DuckDB is a high-performance in-process analytical database system. It is designed to be fast, reliable and easy to use. For more information on the goals of DuckDB, please refer to the Why DuckDB page on our website.

The DuckDB Julia package provides a high-performance front-end for DuckDB. Much like SQLite, DuckDB runs in-process within the Julia client, and provides a DBInterface front-end.

The package also supports multi-threaded execution. It uses Julia threads/tasks for this purpose. If you wish to run queries in parallel, you must launch Julia with multi-threading support (by e.g. setting the JULIA_NUM_THREADS environment variable).

Installation

pkg> add DuckDB

julia> using DuckDB

Basics

# create a new in-memory database
con = DBInterface.connect(DuckDB.DB, ":memory:")

# create a table
DBInterface.execute(con, "CREATE TABLE integers(i INTEGER)")

# insert data using a prepared statement
stmt = DBInterface.prepare(con, "INSERT INTO integers VALUES(?)")
DBInterface.execute(stmt, [42])

# query the database
results = DBInterface.execute(con, "SELECT 42 a")
print(results)

Scanning DataFrames

The DuckDB Julia package also provides support for querying Julia DataFrames. Note that the DataFrames are directly read by DuckDB - they are not inserted or copied into the database itself.

If you wish to load data from a DataFrame into a DuckDB table you can run a CREATE TABLE AS or INSERT INTO query.

using DuckDB
using DataFrames

# create a new in-memory dabase
con = DBInterface.connect(DuckDB.DB)

# create a DataFrame
df = DataFrame(a = [1, 2, 3], b = [42, 84, 42])

# register it as a view in the database
DuckDB.register_data_frame(con, df, "my_df")

# run a SQL query over the DataFrame
results = DBInterface.execute(con, "SELECT * FROM my_df")
print(results)

Original Julia Connector

Credits to kimmolinna for the original DuckDB Julia connector.

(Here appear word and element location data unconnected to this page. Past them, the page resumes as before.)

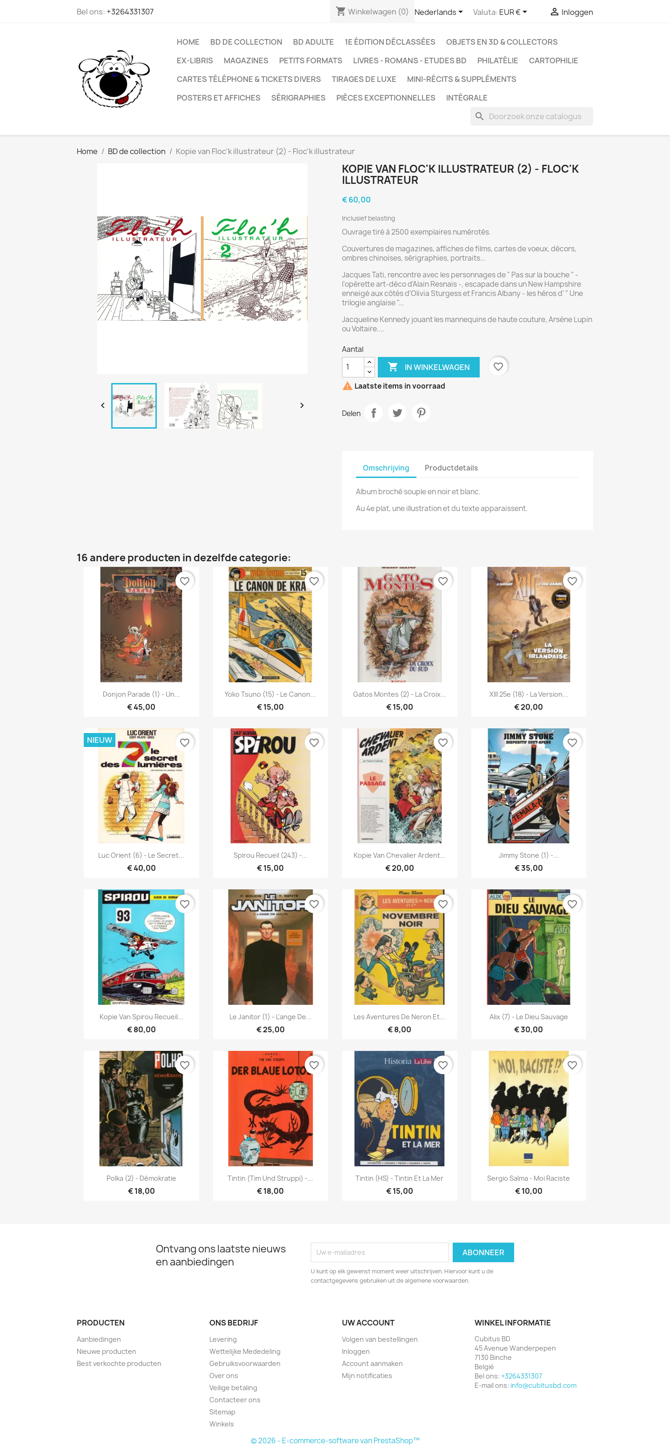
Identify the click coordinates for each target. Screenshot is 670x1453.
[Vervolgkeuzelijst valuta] (514, 12)
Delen (373, 413)
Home (188, 42)
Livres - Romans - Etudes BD (410, 60)
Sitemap (222, 1411)
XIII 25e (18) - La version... (528, 694)
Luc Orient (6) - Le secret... (141, 855)
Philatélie (497, 60)
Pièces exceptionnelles (386, 98)
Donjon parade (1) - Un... (141, 694)
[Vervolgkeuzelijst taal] (440, 12)
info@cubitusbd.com (543, 1385)
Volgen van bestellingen (380, 1339)
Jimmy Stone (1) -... (529, 855)
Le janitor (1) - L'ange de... (270, 1016)
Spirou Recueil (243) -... (271, 855)
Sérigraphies (298, 98)
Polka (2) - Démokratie (141, 1178)
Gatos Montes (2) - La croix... (399, 694)
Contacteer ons (235, 1399)
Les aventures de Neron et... (399, 1016)
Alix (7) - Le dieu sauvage (528, 1016)
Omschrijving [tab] (386, 468)
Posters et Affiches (219, 98)
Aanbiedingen (99, 1339)
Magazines (246, 60)
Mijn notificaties (367, 1375)
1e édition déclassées (390, 42)
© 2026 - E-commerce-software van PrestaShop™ (335, 1441)
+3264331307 (130, 12)
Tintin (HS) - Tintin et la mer (399, 1178)
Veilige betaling (233, 1387)
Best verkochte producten (119, 1363)
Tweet (397, 413)
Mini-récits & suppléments (461, 79)
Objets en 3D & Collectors (502, 42)
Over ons (223, 1375)
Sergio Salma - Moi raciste (528, 1178)
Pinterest (421, 413)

Contributing to the Julia Package

Formatting

The format script must be run when changing anything. This can be done by running the following command from within the root directory of the project:

julia tools/juliapkg/scripts/format.jl

Testing

You can run the tests using the test.sh script:

./test.sh

Specific test files can be run by adding the name of the file as an argument:

./test.sh test_connection.jl

In order to run against a locally compiled version of DuckDB, you will can set the JULIA_DUCKDB_LIBRARY environment variable, e.g.:

export JULIA_DUCKDB_LIBRARY="`pwd`/../../build/debug/src/libduckdb.dylib"

Note that Julia pre-compilation caching might get in the way of changes to this variable taking effect. You can clear these caches using the following command:

rm -rf ~/.julia/compiled

Submitting a New Package

The DuckDB Julia package depends on the DuckDB_jll package, which can be updated by sending a PR to Yggdrassil.

After the DuckDB_jll package is updated, the DuckDB package can be updated by incrementing the version number (and dependency version numbers) in Project.toml, followed by adding a comment containing the text @JuliaRegistrator register subdir=tools/juliapkg to the commit.